-- Data shown start --
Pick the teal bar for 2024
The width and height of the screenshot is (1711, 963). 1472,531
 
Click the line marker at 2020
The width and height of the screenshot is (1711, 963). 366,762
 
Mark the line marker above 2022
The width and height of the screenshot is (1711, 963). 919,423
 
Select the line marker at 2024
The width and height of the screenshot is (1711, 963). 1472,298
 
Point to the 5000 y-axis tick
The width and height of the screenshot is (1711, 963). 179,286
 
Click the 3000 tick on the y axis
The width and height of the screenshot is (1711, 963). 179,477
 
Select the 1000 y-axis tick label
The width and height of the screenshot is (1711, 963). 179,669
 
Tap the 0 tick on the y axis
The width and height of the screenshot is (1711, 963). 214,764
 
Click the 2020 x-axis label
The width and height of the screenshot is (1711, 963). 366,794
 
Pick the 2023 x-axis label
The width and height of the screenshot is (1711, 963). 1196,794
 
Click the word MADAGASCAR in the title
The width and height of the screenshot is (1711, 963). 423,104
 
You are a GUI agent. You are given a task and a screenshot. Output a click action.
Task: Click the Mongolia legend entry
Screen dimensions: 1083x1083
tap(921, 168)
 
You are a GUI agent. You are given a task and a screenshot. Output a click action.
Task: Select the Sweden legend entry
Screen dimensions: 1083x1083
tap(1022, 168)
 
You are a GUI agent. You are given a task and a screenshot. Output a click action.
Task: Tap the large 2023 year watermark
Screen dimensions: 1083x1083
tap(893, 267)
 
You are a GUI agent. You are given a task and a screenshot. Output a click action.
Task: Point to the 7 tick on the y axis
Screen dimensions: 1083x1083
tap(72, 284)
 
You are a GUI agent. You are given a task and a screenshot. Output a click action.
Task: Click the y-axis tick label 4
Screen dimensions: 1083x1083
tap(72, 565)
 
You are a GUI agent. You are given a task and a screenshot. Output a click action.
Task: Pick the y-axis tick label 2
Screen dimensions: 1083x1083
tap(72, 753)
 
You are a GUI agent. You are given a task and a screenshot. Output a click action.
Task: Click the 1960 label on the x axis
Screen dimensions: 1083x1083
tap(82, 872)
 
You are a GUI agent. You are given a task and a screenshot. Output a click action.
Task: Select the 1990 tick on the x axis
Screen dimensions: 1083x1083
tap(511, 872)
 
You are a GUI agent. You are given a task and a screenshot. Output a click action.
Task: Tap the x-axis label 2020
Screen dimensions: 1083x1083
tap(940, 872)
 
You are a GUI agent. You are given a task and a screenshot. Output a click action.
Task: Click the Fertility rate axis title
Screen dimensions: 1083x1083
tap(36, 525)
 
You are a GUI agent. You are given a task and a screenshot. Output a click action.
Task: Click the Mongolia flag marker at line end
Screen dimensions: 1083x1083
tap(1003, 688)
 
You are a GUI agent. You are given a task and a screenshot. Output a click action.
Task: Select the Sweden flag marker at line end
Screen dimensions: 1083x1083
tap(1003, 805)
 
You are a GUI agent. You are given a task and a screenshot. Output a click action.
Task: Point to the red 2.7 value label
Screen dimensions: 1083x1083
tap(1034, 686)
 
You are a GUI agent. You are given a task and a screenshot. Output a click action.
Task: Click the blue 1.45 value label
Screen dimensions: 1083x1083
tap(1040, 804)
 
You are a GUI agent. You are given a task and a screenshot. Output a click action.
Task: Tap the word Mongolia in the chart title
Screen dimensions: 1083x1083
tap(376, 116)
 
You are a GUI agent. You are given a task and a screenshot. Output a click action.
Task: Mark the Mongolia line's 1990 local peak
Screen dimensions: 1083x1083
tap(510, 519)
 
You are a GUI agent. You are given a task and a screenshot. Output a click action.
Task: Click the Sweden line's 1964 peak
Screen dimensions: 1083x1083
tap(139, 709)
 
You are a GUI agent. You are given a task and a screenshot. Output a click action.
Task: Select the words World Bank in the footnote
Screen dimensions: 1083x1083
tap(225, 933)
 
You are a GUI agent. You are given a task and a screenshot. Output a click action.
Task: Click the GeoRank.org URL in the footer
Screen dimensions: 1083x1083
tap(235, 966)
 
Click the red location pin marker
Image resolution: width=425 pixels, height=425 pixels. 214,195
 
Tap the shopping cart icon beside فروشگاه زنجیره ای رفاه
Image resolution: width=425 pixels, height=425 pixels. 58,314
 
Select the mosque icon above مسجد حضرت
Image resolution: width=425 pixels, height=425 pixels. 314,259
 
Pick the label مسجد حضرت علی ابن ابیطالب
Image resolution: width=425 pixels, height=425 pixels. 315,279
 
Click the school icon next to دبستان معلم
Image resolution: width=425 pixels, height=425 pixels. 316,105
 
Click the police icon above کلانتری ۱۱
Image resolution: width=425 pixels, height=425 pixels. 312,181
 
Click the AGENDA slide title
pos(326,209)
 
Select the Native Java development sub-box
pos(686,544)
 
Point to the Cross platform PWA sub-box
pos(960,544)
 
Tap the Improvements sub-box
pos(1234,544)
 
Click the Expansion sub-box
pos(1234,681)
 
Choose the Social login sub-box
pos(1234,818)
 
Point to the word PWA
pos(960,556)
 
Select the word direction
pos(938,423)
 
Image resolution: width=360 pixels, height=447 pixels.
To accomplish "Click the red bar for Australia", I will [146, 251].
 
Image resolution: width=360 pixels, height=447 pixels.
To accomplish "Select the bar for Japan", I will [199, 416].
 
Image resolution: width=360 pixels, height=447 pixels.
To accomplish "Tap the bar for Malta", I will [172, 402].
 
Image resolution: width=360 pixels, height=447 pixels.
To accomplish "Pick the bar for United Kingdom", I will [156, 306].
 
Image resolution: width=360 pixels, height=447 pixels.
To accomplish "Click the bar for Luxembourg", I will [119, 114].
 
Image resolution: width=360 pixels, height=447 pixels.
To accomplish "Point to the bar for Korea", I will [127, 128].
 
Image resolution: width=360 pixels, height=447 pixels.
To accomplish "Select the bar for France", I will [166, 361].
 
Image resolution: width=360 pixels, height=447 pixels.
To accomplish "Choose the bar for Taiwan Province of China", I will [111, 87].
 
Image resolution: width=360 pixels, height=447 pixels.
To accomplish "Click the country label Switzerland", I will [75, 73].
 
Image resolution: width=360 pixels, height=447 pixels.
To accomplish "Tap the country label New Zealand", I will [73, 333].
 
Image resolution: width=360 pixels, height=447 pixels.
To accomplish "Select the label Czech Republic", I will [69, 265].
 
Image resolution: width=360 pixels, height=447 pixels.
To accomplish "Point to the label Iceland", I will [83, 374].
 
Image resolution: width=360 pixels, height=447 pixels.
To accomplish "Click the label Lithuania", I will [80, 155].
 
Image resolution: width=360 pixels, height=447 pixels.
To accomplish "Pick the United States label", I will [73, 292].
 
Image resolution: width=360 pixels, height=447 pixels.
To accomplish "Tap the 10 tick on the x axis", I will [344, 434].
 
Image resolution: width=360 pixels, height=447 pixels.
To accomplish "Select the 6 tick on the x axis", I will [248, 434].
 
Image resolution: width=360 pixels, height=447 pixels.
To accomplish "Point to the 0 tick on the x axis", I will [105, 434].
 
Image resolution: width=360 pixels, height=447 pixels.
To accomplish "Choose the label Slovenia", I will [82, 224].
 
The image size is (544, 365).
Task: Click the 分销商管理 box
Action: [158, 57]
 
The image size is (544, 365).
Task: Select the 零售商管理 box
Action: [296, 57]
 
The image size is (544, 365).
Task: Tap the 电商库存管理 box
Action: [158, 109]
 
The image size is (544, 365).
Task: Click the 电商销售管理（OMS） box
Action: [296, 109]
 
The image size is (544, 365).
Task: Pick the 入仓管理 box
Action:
-- Data shown end --
Problem details: Rewrite every item above, substituting "Display size" for each occurrence of "Screen dimensions" and leaving all other text unchanged.

Result for this exercise:
Pick the teal bar for 2024
The width and height of the screenshot is (1711, 963). 1472,531
 
Click the line marker at 2020
The width and height of the screenshot is (1711, 963). 366,762
 
Mark the line marker above 2022
The width and height of the screenshot is (1711, 963). 919,423
 
Select the line marker at 2024
The width and height of the screenshot is (1711, 963). 1472,298
 
Point to the 5000 y-axis tick
The width and height of the screenshot is (1711, 963). 179,286
 
Click the 3000 tick on the y axis
The width and height of the screenshot is (1711, 963). 179,477
 
Select the 1000 y-axis tick label
The width and height of the screenshot is (1711, 963). 179,669
 
Tap the 0 tick on the y axis
The width and height of the screenshot is (1711, 963). 214,764
 
Click the 2020 x-axis label
The width and height of the screenshot is (1711, 963). 366,794
 
Pick the 2023 x-axis label
The width and height of the screenshot is (1711, 963). 1196,794
 
Click the word MADAGASCAR in the title
The width and height of the screenshot is (1711, 963). 423,104
 
You are a GUI agent. You are given a task and a screenshot. Output a click action.
Task: Click the Mongolia legend entry
Display size: 1083x1083
tap(921, 168)
 
You are a GUI agent. You are given a task and a screenshot. Output a click action.
Task: Select the Sweden legend entry
Display size: 1083x1083
tap(1022, 168)
 
You are a GUI agent. You are given a task and a screenshot. Output a click action.
Task: Tap the large 2023 year watermark
Display size: 1083x1083
tap(893, 267)
 
You are a GUI agent. You are given a task and a screenshot. Output a click action.
Task: Point to the 7 tick on the y axis
Display size: 1083x1083
tap(72, 284)
 
You are a GUI agent. You are given a task and a screenshot. Output a click action.
Task: Click the y-axis tick label 4
Display size: 1083x1083
tap(72, 565)
 
You are a GUI agent. You are given a task and a screenshot. Output a click action.
Task: Pick the y-axis tick label 2
Display size: 1083x1083
tap(72, 753)
 
You are a GUI agent. You are given a task and a screenshot. Output a click action.
Task: Click the 1960 label on the x axis
Display size: 1083x1083
tap(82, 872)
 
You are a GUI agent. You are given a task and a screenshot. Output a click action.
Task: Select the 1990 tick on the x axis
Display size: 1083x1083
tap(511, 872)
 
You are a GUI agent. You are given a task and a screenshot. Output a click action.
Task: Tap the x-axis label 2020
Display size: 1083x1083
tap(940, 872)
 
You are a GUI agent. You are given a task and a screenshot. Output a click action.
Task: Click the Fertility rate axis title
Display size: 1083x1083
tap(36, 525)
 
You are a GUI agent. You are given a task and a screenshot. Output a click action.
Task: Click the Mongolia flag marker at line end
Display size: 1083x1083
tap(1003, 688)
 
You are a GUI agent. You are given a task and a screenshot. Output a click action.
Task: Select the Sweden flag marker at line end
Display size: 1083x1083
tap(1003, 805)
 
You are a GUI agent. You are given a task and a screenshot. Output a click action.
Task: Point to the red 2.7 value label
Display size: 1083x1083
tap(1034, 686)
 
You are a GUI agent. You are given a task and a screenshot. Output a click action.
Task: Click the blue 1.45 value label
Display size: 1083x1083
tap(1040, 804)
 
You are a GUI agent. You are given a task and a screenshot. Output a click action.
Task: Tap the word Mongolia in the chart title
Display size: 1083x1083
tap(376, 116)
 
You are a GUI agent. You are given a task and a screenshot. Output a click action.
Task: Mark the Mongolia line's 1990 local peak
Display size: 1083x1083
tap(510, 519)
 
You are a GUI agent. You are given a task and a screenshot. Output a click action.
Task: Click the Sweden line's 1964 peak
Display size: 1083x1083
tap(139, 709)
 
You are a GUI agent. You are given a task and a screenshot. Output a click action.
Task: Select the words World Bank in the footnote
Display size: 1083x1083
tap(225, 933)
 
You are a GUI agent. You are given a task and a screenshot. Output a click action.
Task: Click the GeoRank.org URL in the footer
Display size: 1083x1083
tap(235, 966)
 
Click the red location pin marker
Image resolution: width=425 pixels, height=425 pixels. 214,195
 
Tap the shopping cart icon beside فروشگاه زنجیره ای رفاه
Image resolution: width=425 pixels, height=425 pixels. 58,314
 
Select the mosque icon above مسجد حضرت
Image resolution: width=425 pixels, height=425 pixels. 314,259
 
Pick the label مسجد حضرت علی ابن ابیطالب
Image resolution: width=425 pixels, height=425 pixels. 315,279
 
Click the school icon next to دبستان معلم
Image resolution: width=425 pixels, height=425 pixels. 316,105
 
Click the police icon above کلانتری ۱۱
Image resolution: width=425 pixels, height=425 pixels. 312,181
 
Click the AGENDA slide title
pos(326,209)
 
Select the Native Java development sub-box
pos(686,544)
 
Point to the Cross platform PWA sub-box
pos(960,544)
 
Tap the Improvements sub-box
pos(1234,544)
 
Click the Expansion sub-box
pos(1234,681)
 
Choose the Social login sub-box
pos(1234,818)
 
Point to the word PWA
pos(960,556)
 
Select the word direction
pos(938,423)
 
Image resolution: width=360 pixels, height=447 pixels.
To accomplish "Click the red bar for Australia", I will [146, 251].
 
Image resolution: width=360 pixels, height=447 pixels.
To accomplish "Select the bar for Japan", I will [199, 416].
 
Image resolution: width=360 pixels, height=447 pixels.
To accomplish "Tap the bar for Malta", I will [172, 402].
 
Image resolution: width=360 pixels, height=447 pixels.
To accomplish "Pick the bar for United Kingdom", I will [156, 306].
 
Image resolution: width=360 pixels, height=447 pixels.
To accomplish "Click the bar for Luxembourg", I will [119, 114].
 
Image resolution: width=360 pixels, height=447 pixels.
To accomplish "Point to the bar for Korea", I will [127, 128].
 
Image resolution: width=360 pixels, height=447 pixels.
To accomplish "Select the bar for France", I will [166, 361].
 
Image resolution: width=360 pixels, height=447 pixels.
To accomplish "Choose the bar for Taiwan Province of China", I will [111, 87].
 
Image resolution: width=360 pixels, height=447 pixels.
To accomplish "Click the country label Switzerland", I will [75, 73].
 
Image resolution: width=360 pixels, height=447 pixels.
To accomplish "Tap the country label New Zealand", I will [73, 333].
 
Image resolution: width=360 pixels, height=447 pixels.
To accomplish "Select the label Czech Republic", I will [69, 265].
 
Image resolution: width=360 pixels, height=447 pixels.
To accomplish "Point to the label Iceland", I will [83, 374].
 
Image resolution: width=360 pixels, height=447 pixels.
To accomplish "Click the label Lithuania", I will [80, 155].
 
Image resolution: width=360 pixels, height=447 pixels.
To accomplish "Pick the United States label", I will [73, 292].
 
Image resolution: width=360 pixels, height=447 pixels.
To accomplish "Tap the 10 tick on the x axis", I will [344, 434].
 
Image resolution: width=360 pixels, height=447 pixels.
To accomplish "Select the 6 tick on the x axis", I will [248, 434].
 
Image resolution: width=360 pixels, height=447 pixels.
To accomplish "Point to the 0 tick on the x axis", I will [105, 434].
 
Image resolution: width=360 pixels, height=447 pixels.
To accomplish "Choose the label Slovenia", I will [82, 224].
 
The image size is (544, 365).
Task: Click the 分销商管理 box
Action: [158, 57]
 
The image size is (544, 365).
Task: Select the 零售商管理 box
Action: [296, 57]
 
The image size is (544, 365).
Task: Tap the 电商库存管理 box
Action: [158, 109]
 
The image size is (544, 365).
Task: Click the 电商销售管理（OMS） box
Action: [296, 109]
 
The image size is (544, 365).
Task: Pick the 入仓管理 box
Action:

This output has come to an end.